_Work to be completed_: Every line of the material is to be set down exactly as written.

** Opening Data excerpts block **

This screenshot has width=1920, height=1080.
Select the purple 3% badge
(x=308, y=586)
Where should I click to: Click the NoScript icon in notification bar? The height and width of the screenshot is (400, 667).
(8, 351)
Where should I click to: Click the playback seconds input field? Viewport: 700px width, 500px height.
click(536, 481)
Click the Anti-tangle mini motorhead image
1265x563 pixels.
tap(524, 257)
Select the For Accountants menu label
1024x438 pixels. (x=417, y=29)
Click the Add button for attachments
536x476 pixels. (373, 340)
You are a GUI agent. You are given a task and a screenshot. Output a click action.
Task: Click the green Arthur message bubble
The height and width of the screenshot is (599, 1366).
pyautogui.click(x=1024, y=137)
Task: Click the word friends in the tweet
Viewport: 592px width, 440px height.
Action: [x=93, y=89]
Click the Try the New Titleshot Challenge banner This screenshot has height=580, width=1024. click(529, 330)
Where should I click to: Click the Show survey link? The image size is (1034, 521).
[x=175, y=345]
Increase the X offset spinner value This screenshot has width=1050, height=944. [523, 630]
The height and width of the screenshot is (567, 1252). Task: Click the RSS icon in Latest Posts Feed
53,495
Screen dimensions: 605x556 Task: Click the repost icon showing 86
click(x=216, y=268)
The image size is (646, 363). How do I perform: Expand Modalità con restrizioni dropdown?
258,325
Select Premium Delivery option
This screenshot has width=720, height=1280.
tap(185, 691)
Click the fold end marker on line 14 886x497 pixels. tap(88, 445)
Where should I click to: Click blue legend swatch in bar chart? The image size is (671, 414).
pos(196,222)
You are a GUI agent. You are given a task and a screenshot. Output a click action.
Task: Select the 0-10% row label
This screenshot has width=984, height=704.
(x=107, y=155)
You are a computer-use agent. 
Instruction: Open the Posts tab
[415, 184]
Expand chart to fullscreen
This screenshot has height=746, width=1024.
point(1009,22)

** Closing Data excerpts block **

_Task solution_:
This screenshot has width=1920, height=1080.
Select the purple 3% badge
(x=308, y=586)
Where should I click to: Click the NoScript icon in notification bar? The height and width of the screenshot is (400, 667).
(8, 351)
Where should I click to: Click the playback seconds input field? Viewport: 700px width, 500px height.
click(536, 481)
Click the Anti-tangle mini motorhead image
1265x563 pixels.
tap(524, 257)
Select the For Accountants menu label
1024x438 pixels. (x=417, y=29)
Click the Add button for attachments
536x476 pixels. (373, 340)
You are a GUI agent. You are given a task and a screenshot. Output a click action.
Task: Click the green Arthur message bubble
The height and width of the screenshot is (599, 1366).
pyautogui.click(x=1024, y=137)
Task: Click the word friends in the tweet
Viewport: 592px width, 440px height.
Action: [x=93, y=89]
Click the Try the New Titleshot Challenge banner This screenshot has height=580, width=1024. click(529, 330)
Where should I click to: Click the Show survey link? The image size is (1034, 521).
[x=175, y=345]
Increase the X offset spinner value This screenshot has width=1050, height=944. [523, 630]
The height and width of the screenshot is (567, 1252). Task: Click the RSS icon in Latest Posts Feed
53,495
Screen dimensions: 605x556 Task: Click the repost icon showing 86
click(x=216, y=268)
The image size is (646, 363). How do I perform: Expand Modalità con restrizioni dropdown?
258,325
Select Premium Delivery option
This screenshot has width=720, height=1280.
tap(185, 691)
Click the fold end marker on line 14 886x497 pixels. tap(88, 445)
Where should I click to: Click blue legend swatch in bar chart? The image size is (671, 414).
pos(196,222)
You are a GUI agent. You are given a task and a screenshot. Output a click action.
Task: Select the 0-10% row label
This screenshot has width=984, height=704.
(x=107, y=155)
You are a computer-use agent. 
Instruction: Open the Posts tab
[415, 184]
Expand chart to fullscreen
This screenshot has height=746, width=1024.
point(1009,22)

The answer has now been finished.